→ **EXTRACTED TEXT**:
● ● ●
Hi Gunar,

I'm not very experienced on the driver development side, but enough as a user to see some issues.

On 9/26/18 9:27 AM, Gunar Schorcht wrote:

- Should a driver be as complete as possible, which of cource produces
more code, or should it be kept simple to produce small code? One option
would be to use the pseudomodule approach to enable additional features.

Part of keeping it small is omitting conversion code (see answer below).

How often does it happen that one runs out of flash space? I'm asking because I honestly don't know. I do know that it's probably easier for the user to remove stuff if he runs out of flash than to read the device manual and add the missing functions if the driver is incomplete.

On some platforms unused code is not linked into the binary.


Unused functions, where the linker can determine the function is not used. If you have a big function for configuring device modes, but you never call it with certain parameters and a bit chunk goes unused, it may not be optimized away (I'm not sure if LTO changes this).

- Should a driver support at least data-ready interrupts (if possible at
all) to realize event-driven data retrieval?


Yes. Totally yes. Polling is dumb:

* Goes against low power goals.
* The data is not polled with a clock that is synchronized with the sensor clock (if the sensor has an ADC), meaning unpredictable jitter.

- Should a driver always return normalized/converted data, or rather
return the raw data and the application needs to convert them? The
conversion is sometimes quite complex. I saw both approaches of them for
similar sensors.


RAW data.

* Conversion usually results in loss of precision, especially if one limits the word length to something like 16 bits (see answer below). * Doing conversion "right" (in an unbiased way) is non trivial. You cannot just go around truncating digits. * Is is beyond the scope of the driver, which should handle device communication/configurations only.
* If the converted value is not needed, the conversion cannot be undone.
* In SAUL, conversion to and from the base-10 floating point format used is really painful.
● ● ●
→ **GIVEN ENTRIES**:
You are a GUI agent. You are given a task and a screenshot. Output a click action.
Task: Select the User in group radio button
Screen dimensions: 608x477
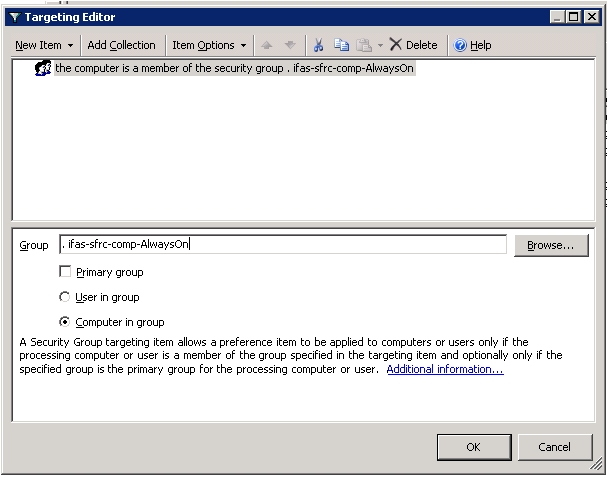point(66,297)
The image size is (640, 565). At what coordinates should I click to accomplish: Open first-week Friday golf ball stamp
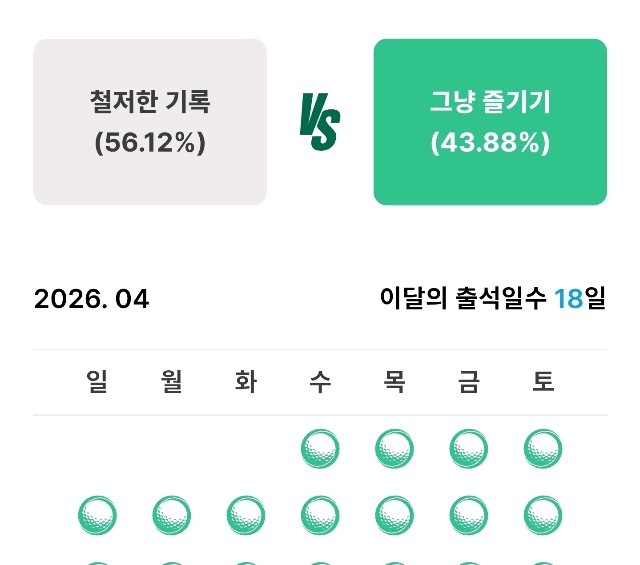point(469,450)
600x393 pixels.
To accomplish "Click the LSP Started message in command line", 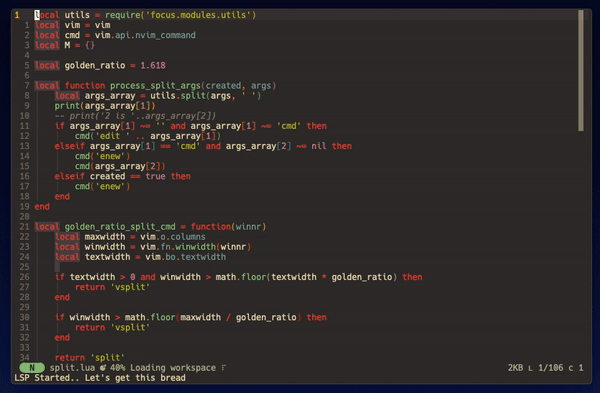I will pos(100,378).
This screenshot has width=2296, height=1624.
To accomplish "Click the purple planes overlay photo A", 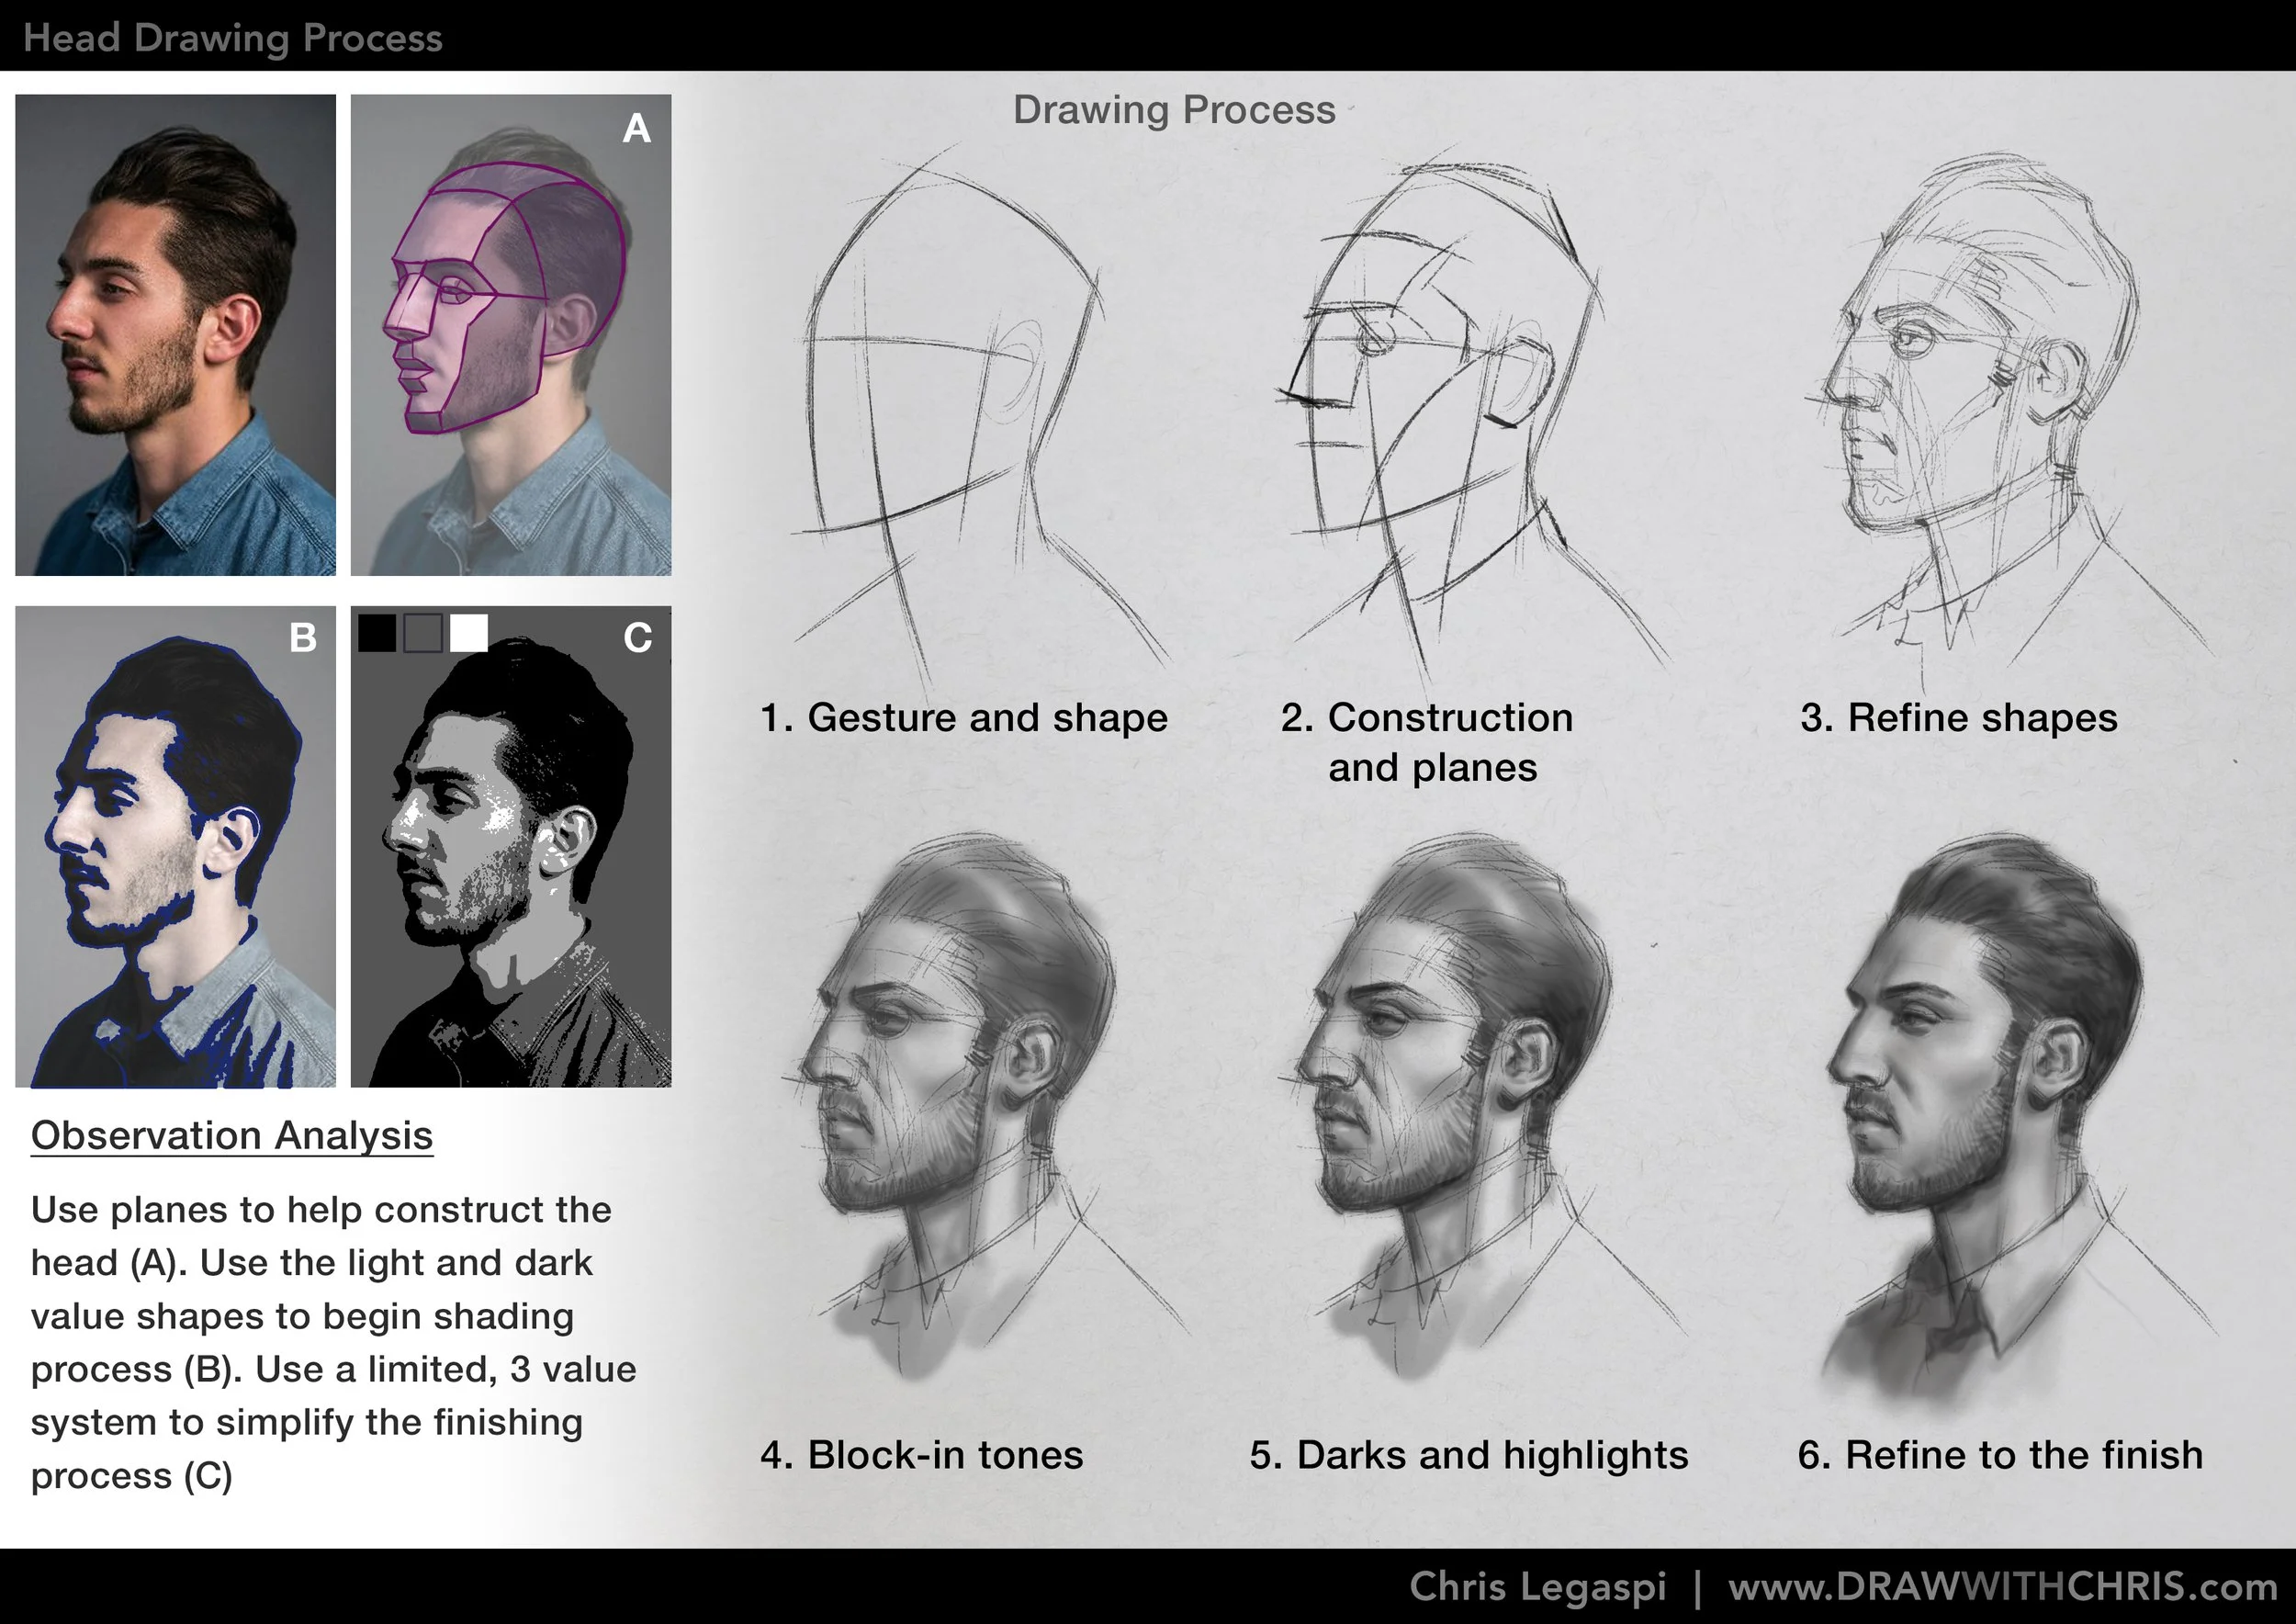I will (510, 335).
● ● ●
→ **GOAL A**: According to the email on driver design, why should a driver support data-ready interrupts rather than rely on polling? Answer in one to three sentences.
→ **GOAL B**: In the email on driver design, what approach does Gunar propose for enabling additional driver features?
→ **GOAL C**: Extend the email on driver design, picking up right after its last sentence.

→ **EXERCISE OUTPUT A**: Polling works against low-power goals. Polled data is also not sampled on a clock synchronized with the sensor clock when the sensor has an ADC, which produces unpredictable jitter.

→ **EXERCISE OUTPUT B**: He proposes using the pseudomodule approach.

→ **EXERCISE OUTPUT C**:
I think the measurement should be raw, and there should be a way to query the conversion constant. This way the user can choose, and there are not unnecessary computations done.

In control applications, for example, the conversion is totally not necessary, as the conversion constants can be folded into the control system constants.

The design rules that are clear to me are:

- Drivers have to provide an interface for polling with init and read
that is compatible with SAUL.


Yes. It makes all interfaces consistent. That being said, it is sad that there is no unified way for configuring and for interrupt driven measurements.

- Output are always 16 bit integers.


I think it is a bad idea to limit output to 16 bits. ADCs meant for scales, for example, usually have 24 bit [1]. Other applications also demand higher that 16 bits. Keep in mind that 16 bits is equivalent to 4,8 decimal digits, take 1 bit for the sign and you are left with 4,5.

[1] http://www.analog.com/en/products/ad7799.html

What else?


Maybe off topic, but I think we need a IO layer (think SAUL, but more complete) so that the user does not have to directly interact with drivers. I would answer many of your questions, as in that case there would be a well defined interface that device drivers would have to expose. It is an OS, after all.

Regards,

Juan I Carrano.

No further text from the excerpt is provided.